# Start of Extracted records
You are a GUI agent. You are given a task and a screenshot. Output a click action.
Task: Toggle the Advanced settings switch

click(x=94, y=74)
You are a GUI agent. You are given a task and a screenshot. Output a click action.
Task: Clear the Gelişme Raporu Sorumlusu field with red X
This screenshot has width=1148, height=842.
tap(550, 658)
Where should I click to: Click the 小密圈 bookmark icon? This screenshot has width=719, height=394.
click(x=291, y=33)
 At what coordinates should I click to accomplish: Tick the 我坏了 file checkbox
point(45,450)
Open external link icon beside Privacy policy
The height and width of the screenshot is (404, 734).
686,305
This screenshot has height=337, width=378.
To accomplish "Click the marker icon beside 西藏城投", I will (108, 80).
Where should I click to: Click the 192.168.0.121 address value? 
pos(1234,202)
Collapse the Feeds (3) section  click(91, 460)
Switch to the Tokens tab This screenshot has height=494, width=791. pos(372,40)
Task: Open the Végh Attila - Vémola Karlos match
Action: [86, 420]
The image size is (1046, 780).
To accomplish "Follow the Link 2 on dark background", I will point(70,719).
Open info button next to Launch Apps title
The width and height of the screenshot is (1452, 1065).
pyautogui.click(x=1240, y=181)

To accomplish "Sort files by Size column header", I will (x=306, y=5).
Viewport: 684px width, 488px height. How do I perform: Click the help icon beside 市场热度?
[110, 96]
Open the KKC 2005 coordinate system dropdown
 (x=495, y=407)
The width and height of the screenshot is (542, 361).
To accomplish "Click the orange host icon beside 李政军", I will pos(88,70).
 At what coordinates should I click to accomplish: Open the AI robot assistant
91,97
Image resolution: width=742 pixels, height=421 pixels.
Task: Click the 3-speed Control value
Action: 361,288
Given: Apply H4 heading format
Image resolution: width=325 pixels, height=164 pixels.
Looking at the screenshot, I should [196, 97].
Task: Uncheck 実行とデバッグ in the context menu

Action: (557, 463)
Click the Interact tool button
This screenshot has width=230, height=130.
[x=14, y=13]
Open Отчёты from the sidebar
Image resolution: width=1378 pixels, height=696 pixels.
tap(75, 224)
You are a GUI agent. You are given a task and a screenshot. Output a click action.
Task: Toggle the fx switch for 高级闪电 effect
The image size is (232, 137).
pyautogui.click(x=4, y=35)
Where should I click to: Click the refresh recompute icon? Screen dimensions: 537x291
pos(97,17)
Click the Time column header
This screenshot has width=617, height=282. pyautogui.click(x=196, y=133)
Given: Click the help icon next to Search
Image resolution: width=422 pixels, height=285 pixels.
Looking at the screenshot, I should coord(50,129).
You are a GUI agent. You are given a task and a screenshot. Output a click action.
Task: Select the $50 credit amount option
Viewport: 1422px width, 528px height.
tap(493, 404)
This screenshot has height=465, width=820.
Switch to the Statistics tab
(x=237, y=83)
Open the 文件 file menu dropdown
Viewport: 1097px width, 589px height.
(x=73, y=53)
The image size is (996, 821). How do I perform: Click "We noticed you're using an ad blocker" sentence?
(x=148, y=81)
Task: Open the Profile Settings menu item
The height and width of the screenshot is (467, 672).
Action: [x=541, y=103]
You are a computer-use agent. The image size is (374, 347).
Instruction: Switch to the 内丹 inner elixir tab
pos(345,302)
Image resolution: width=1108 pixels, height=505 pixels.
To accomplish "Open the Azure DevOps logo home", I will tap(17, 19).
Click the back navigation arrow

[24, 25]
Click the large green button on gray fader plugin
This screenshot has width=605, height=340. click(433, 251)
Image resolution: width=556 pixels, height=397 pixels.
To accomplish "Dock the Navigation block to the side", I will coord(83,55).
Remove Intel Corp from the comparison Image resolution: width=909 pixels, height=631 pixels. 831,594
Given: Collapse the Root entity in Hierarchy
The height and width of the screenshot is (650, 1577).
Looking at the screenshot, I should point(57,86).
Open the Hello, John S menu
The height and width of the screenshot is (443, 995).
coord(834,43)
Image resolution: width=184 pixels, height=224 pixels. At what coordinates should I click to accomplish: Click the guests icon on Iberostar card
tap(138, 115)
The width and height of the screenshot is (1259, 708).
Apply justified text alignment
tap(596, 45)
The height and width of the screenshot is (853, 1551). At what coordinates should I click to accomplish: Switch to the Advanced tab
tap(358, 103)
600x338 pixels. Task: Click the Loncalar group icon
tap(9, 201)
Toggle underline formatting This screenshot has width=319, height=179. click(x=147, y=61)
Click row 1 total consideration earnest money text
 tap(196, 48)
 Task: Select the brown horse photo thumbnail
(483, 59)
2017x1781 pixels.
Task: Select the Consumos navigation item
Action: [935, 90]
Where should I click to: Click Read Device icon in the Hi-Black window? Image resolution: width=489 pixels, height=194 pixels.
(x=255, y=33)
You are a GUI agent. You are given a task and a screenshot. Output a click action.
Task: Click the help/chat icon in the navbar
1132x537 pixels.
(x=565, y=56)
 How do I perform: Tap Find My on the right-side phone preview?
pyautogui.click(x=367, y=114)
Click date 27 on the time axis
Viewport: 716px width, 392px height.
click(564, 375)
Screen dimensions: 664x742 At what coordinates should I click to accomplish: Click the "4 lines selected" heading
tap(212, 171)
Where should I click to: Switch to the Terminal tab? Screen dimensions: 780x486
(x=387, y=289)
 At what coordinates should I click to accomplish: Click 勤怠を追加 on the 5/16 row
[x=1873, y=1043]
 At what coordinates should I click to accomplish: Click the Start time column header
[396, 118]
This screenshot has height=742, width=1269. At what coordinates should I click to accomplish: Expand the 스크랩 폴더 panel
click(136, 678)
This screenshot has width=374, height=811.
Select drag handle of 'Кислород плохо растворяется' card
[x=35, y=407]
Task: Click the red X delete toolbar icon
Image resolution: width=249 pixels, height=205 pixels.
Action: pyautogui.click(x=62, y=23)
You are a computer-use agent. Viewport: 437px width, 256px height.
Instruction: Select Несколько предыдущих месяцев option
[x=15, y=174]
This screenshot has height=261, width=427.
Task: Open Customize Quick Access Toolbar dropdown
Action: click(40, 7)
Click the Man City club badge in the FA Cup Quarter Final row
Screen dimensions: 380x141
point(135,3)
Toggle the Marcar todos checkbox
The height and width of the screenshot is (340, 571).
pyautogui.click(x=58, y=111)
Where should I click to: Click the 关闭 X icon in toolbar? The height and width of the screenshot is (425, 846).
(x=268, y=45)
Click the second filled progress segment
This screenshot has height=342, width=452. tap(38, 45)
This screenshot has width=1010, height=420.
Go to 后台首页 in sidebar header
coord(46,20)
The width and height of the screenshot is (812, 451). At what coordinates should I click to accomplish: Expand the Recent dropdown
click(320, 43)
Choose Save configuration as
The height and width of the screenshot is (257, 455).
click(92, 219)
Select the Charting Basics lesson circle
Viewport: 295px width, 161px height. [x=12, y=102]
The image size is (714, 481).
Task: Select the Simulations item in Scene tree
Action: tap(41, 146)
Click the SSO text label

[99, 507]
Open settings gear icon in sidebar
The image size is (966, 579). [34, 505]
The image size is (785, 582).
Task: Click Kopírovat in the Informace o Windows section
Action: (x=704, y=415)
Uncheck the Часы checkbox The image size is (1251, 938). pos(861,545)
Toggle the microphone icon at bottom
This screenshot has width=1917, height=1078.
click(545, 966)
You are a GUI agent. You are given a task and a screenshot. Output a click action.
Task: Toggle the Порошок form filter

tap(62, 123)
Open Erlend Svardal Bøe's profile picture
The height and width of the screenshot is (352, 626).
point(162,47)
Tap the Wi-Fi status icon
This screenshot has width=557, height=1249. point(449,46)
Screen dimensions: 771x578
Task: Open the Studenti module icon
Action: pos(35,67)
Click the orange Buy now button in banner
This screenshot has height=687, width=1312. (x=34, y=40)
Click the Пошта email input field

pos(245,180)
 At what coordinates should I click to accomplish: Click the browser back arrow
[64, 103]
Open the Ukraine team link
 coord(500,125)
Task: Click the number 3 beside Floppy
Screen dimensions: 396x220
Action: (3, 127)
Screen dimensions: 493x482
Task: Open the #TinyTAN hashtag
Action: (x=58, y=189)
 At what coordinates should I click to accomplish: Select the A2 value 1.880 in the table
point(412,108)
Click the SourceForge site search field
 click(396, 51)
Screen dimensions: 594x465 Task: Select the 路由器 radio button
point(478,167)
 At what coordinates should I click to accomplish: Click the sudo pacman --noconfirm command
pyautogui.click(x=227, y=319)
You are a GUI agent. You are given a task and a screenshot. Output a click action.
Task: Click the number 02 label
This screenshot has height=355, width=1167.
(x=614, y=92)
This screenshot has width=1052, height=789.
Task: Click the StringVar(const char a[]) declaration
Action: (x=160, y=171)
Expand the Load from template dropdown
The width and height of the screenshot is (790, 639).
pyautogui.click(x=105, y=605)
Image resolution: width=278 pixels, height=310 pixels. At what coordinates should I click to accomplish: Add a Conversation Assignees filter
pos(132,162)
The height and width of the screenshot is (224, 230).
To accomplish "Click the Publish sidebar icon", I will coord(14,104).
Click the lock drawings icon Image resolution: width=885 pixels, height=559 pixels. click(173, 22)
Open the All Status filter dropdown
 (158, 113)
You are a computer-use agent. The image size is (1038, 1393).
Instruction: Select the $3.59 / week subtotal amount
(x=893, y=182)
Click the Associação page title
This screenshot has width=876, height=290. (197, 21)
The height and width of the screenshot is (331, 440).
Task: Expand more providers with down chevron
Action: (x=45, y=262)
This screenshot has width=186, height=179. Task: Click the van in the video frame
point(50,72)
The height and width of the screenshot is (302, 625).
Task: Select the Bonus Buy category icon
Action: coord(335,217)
# End of Extracted records
Task brief –
Print the lines of the material from the line with "will (x=306, y=5)." up to and including the line with "Action: (557, 463)", exactly as they appear.

Task output –
To accomplish "Sort files by Size column header", I will (x=306, y=5).
Viewport: 684px width, 488px height. How do I perform: Click the help icon beside 市场热度?
[110, 96]
Open the KKC 2005 coordinate system dropdown
 (x=495, y=407)
The width and height of the screenshot is (542, 361).
To accomplish "Click the orange host icon beside 李政军", I will pos(88,70).
 At what coordinates should I click to accomplish: Open the AI robot assistant
91,97
Image resolution: width=742 pixels, height=421 pixels.
Task: Click the 3-speed Control value
Action: 361,288
Given: Apply H4 heading format
Image resolution: width=325 pixels, height=164 pixels.
Looking at the screenshot, I should [196, 97].
Task: Uncheck 実行とデバッグ in the context menu

Action: (557, 463)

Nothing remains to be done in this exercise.